CUPERTINO, Calif., Feb. 17 (UPI) -- At least seven older Apple Inc. computers will likely not work with the new Mac OS X Mountain Lion operating system, a U.S. Apple-focused weblog reported.
The Mountain Lion system, introduced Thursday and to be released in late summer, has applications that mimic what's on the iPhone or iPad, including Reminders, Notes, Messages and Game Center, Apple said.

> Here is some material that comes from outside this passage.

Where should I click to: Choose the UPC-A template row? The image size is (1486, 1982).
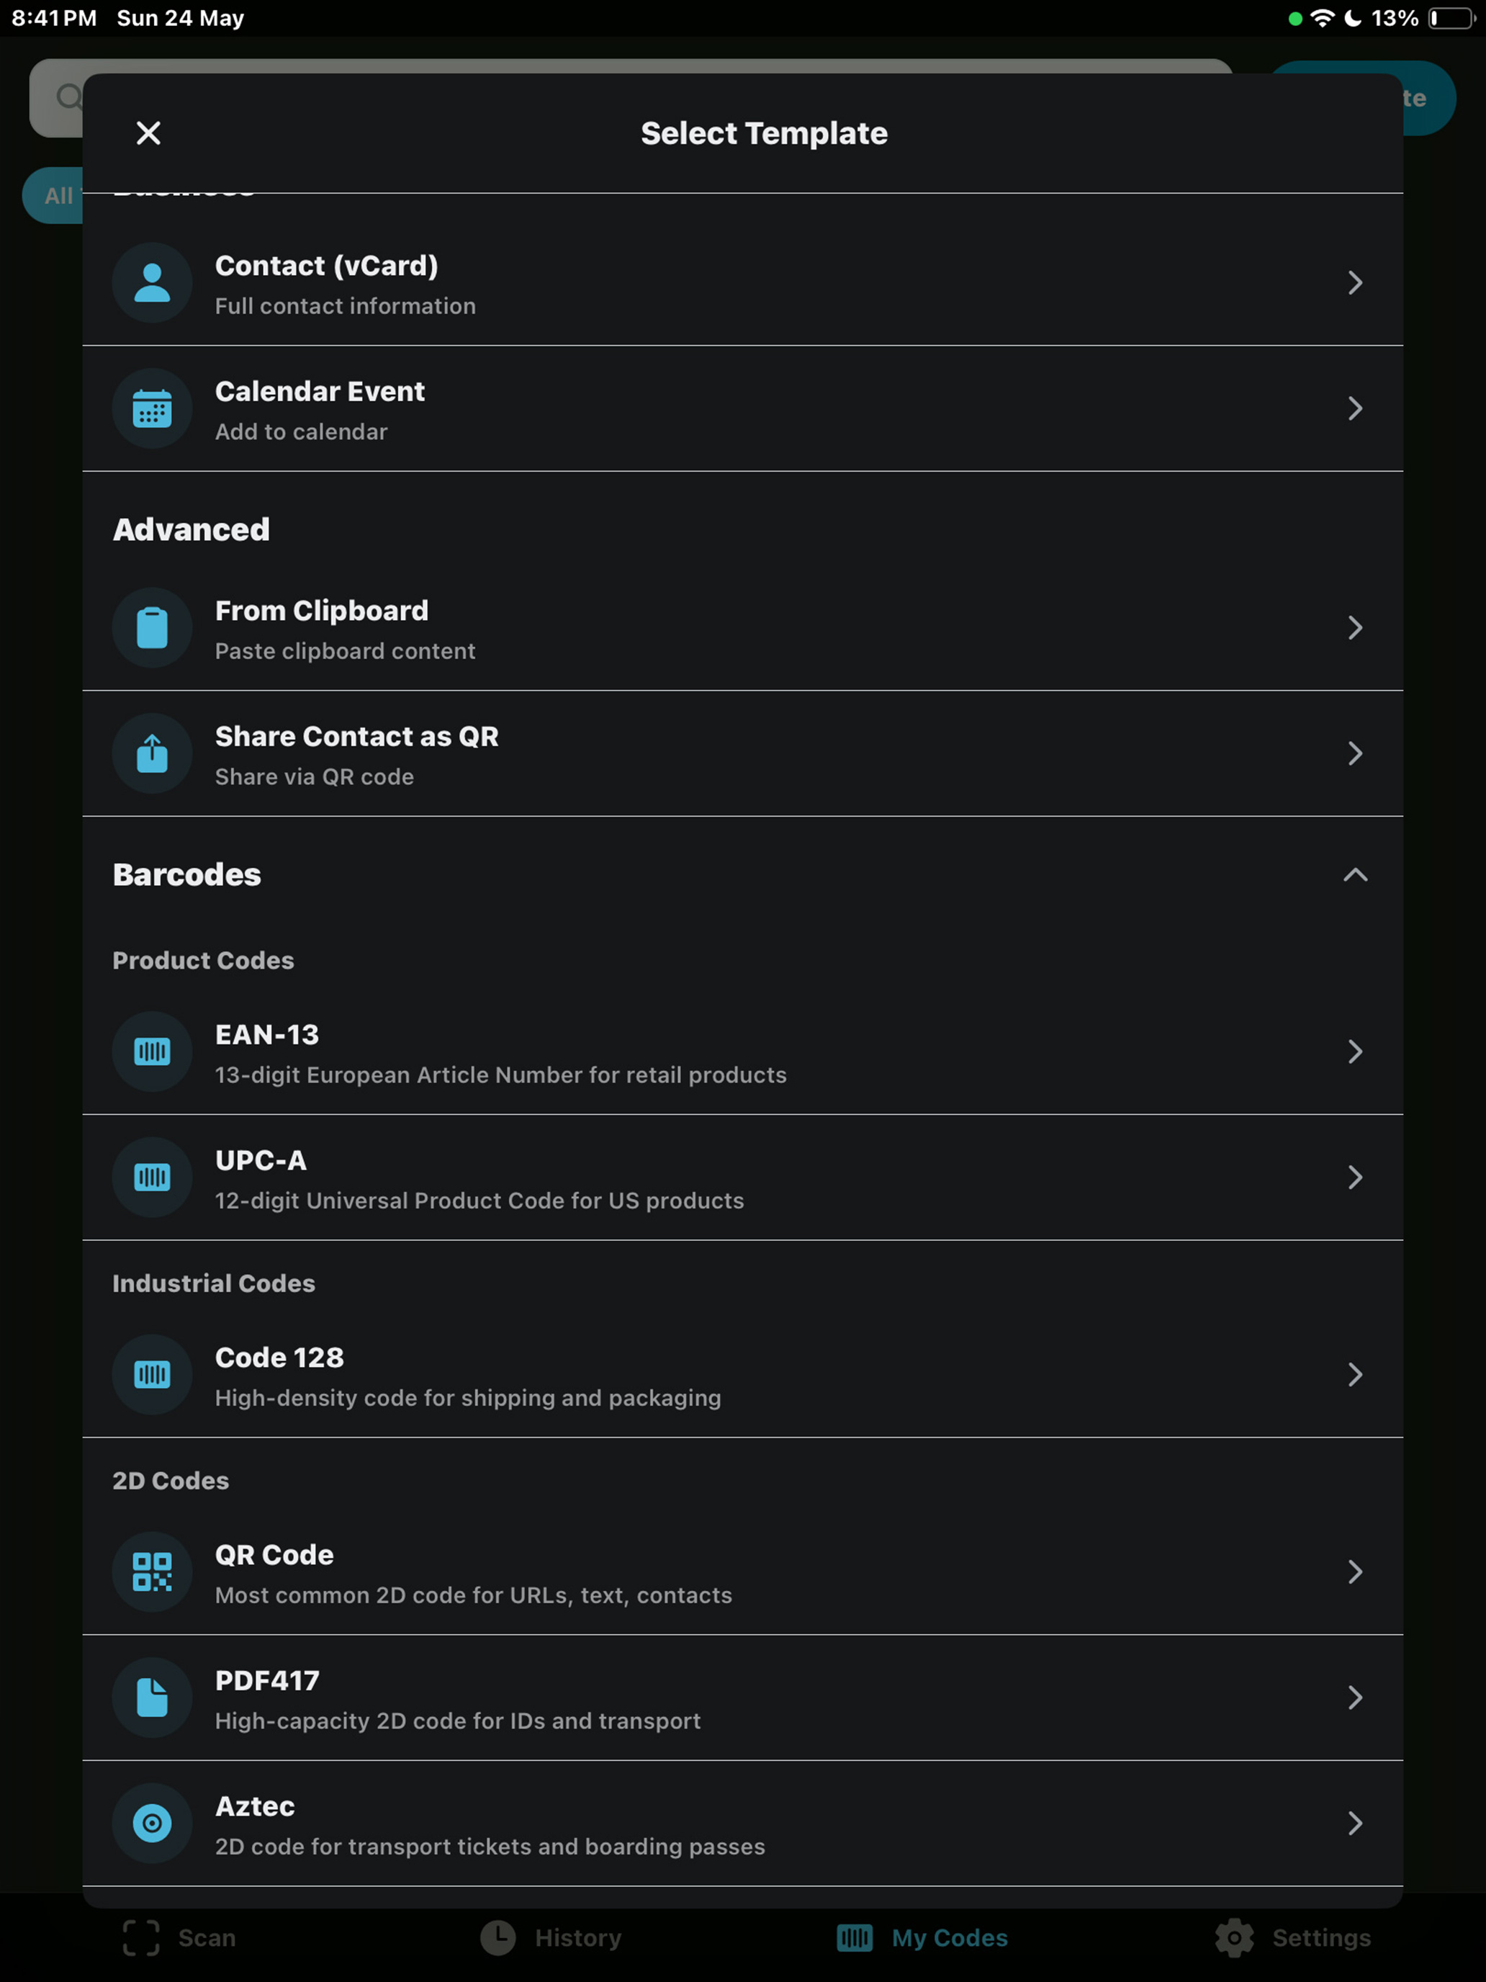pyautogui.click(x=743, y=1177)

The system, whose real name is OS X 10.8, is compatible with iMac desktop computers starting in mid-2007, MacBook notebook computers as of 2008 or 2009 (depending on model), MacBook Pro from late 2007 or mid-2009 (again, depending on model), the MacBook Air thin notebook from late 2008, the Mac Mini a small form factor desktop computer from early 2009, Mac Pro workstation computer as of early 2008 and the Xserve line of rack unit computers from early 2009 on, The Unofficial Apple Weblog reported.
But earlier versions of the OS X operating systems and graphical user interfaces -- at least based on Thursday's announcement -- won't work with Mountain Lion, the blog reported.
These include:
-- Late 2006 iMacs (iMac5,1, iMac5,2, iMac6,1)
-- All plastic MacBooks that predate the aluminum unibody redesign (MacBook2,1, MacBook3,1, MacBook4,1)
-- MacBook Pros released before June 2007 (MacBookPro2,1, MacBookPro2,2)
-- The original MacBook Air (MacBookAir1,1)
-- The mid-2007 Mac Mini (Macmini2,1)
-- The original Mac Pro and its 8-core 2007 refresh (MacPro1,1, MacPro2,1)
-- Late 2006 and early 2008 Xserves (Xserve1,1, Xserve2,1)
It's possible things will change between Thursday's pre-release to developers, or programmers, and the final version, the Los Angeles Times said.
Apple had no immediate comment.
Apple said Thursday it planned to update Mac OS X once a year.